Senate debates

Tuesday, 29 November 2022

Bills

National Anti-Corruption Commission Bill 2022, National Anti-Corruption Commission (Consequential and Transitional Provisions) Bill 2022; In Committee

5:17 pm

Photo of David ShoebridgeDavid Shoebridge (NSW, Australian Greens) Share this | Hansard source

nator SHOEBRIDGE () (): I rise to speak about amendments (5) and (6) on sheet 1769, moved by Senator David Pocock. I particularly want to draw the committee's attention to amendment (6).

This amendment is about ensuring, as best we can, the financial independence of the National Anti-Corruption Commission. I know from my experience in state politics and with the New South Wales ICAC that one of the most effective ways the government of the day had of limiting the reach of that state anticorruption body was to strangle its funding. We've seen over the last decade in particular moves by the current coalition government in New South Wales literally to starve the Independent Commission Against Corruption of funds, and to do so with minimal public scrutiny. There is a multiparty oversight committee for the ICAC in New South Wales, but it has a retrospective role in reviewing the previous year's budget of the Independent Commission Against Corruption. It doesn't have the capacity to review the draft budget at budget estimates nor to make recommendations to the government of the day in the budget-making process.

In the Commonwealth sphere, we have a very good working model in the role of the public finance committee, which is a multiparty committee. It reviews the finances of the Audit Office. We spoke to the Audit Office in the committee, and the Audit Office—admittedly, speaking only from their experience and, consciously, as good auditors do, not extending their practice themselves to the potential practice of the NACC oversight committee—said that it has worked extremely well for them. It has been a key reason why we have a genuinely independent and adequately funded Audit Office at the federal level. That's because the committee can review the budget estimates and make recommendations for the budget estimates in the budget process, to ensure that the Audit Office has the funds it needs.

What Senator Pocock's amendment is doing here is saying, 'Well, if this oversight committee for the NACC undertakes that role'—and we have amendments that would give that explicit role for the committee, and I understand that the government and the opposition may not support those amendments but nevertheless acknowledge that there can be that proactive budget role in this committee, and we will address that when we get to it—and 'if the committee makes a recommendation to the government about the NACC's finances, and the minister decides not to follow that recommendation not to provide the funding in accordance with the committee's recommendation, then the minister has to explain him- or herself.'

That is a key element of transparency. There are similar provisions that apply in other jurisdictions—most notably, right here in Canberra. The ACT Legislative Assembly's oversight committee has this exact same process. It is a committee with a non-government chair, a non-government majority, that oversights the budget of their anticorruption commission.

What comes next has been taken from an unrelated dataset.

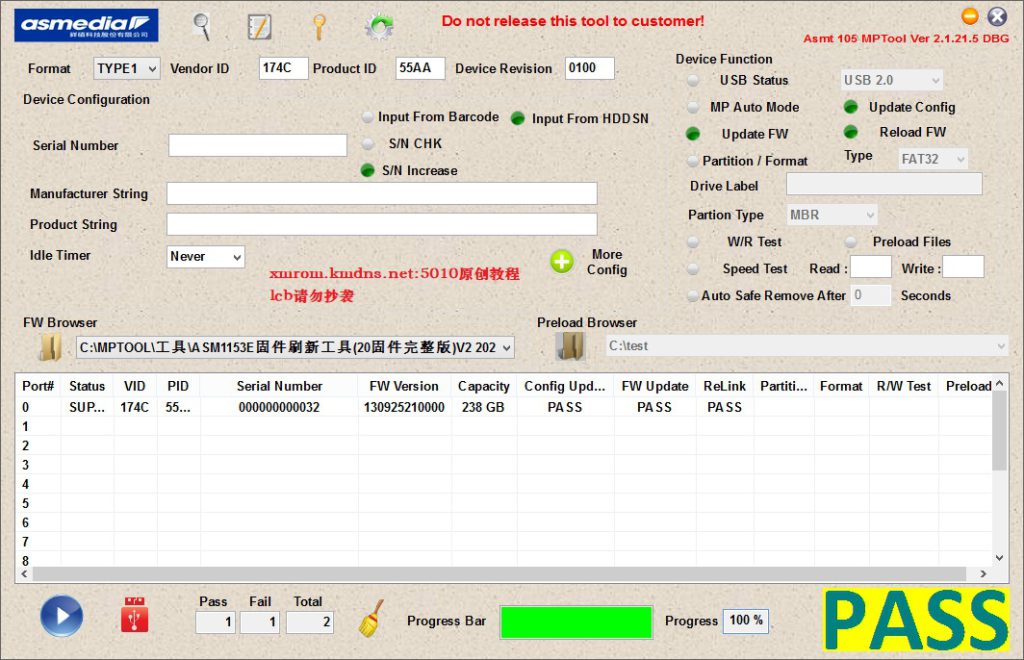Open the FW Browser folder icon
Screen dimensions: 1024x660
tap(50, 347)
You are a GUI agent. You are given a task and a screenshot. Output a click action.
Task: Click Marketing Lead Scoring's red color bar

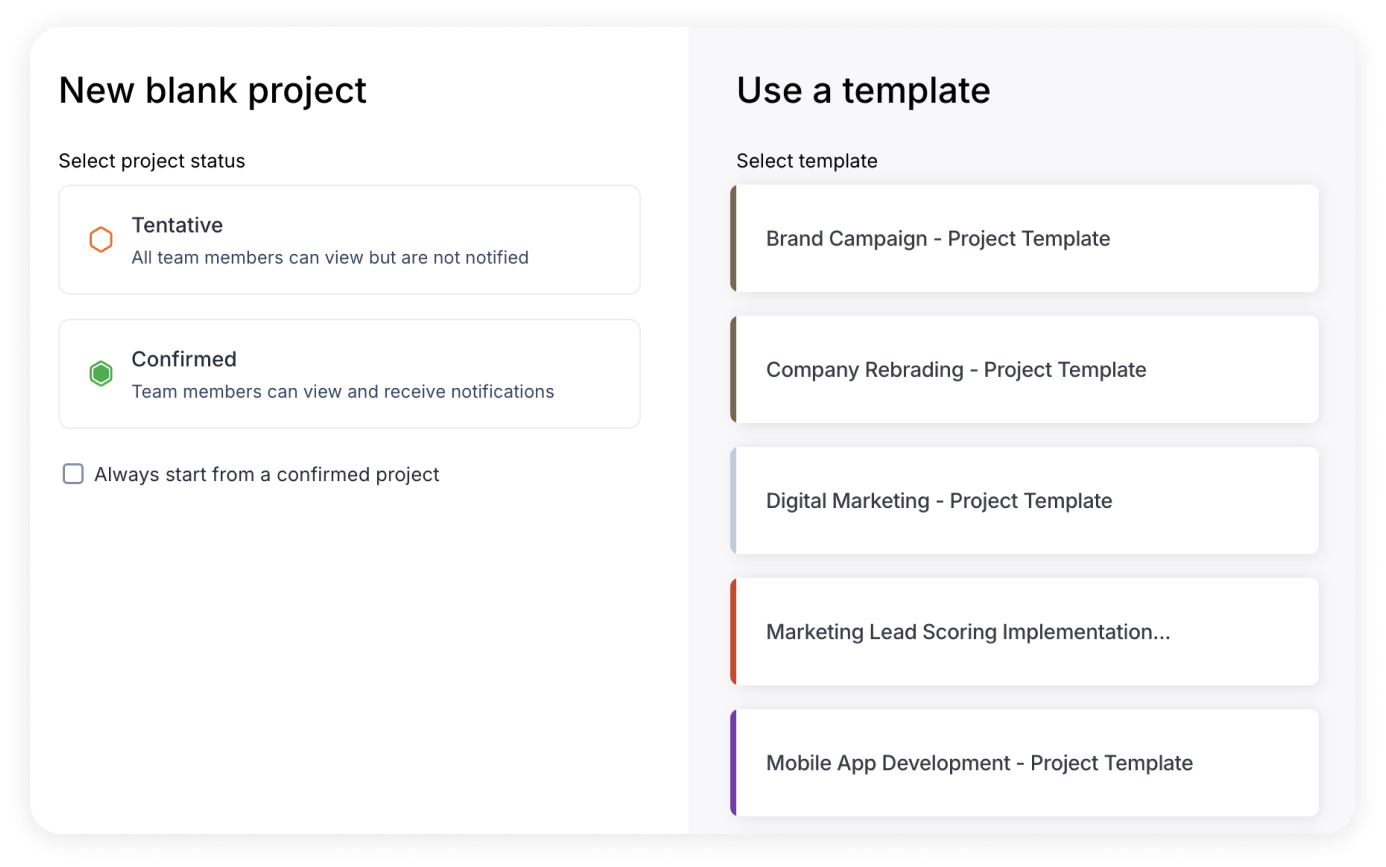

When it makes a recommendation, if the ACT government does not accept it, if the treasurer doesn't accept the budget recommendation, then the treasurer has to explain that to the house in the course of the budget.

We see it as a core transparency measure. What I'd hoped to hear from the government is, if they don't accept it in black and white, do they accept that that's the process that they expect to follow—that if the NACC oversight committee does make a recommendation about funding without being compelled to by this amendment then does the government expect that that's the practice that will be followed in due course once we get this NACC up and running?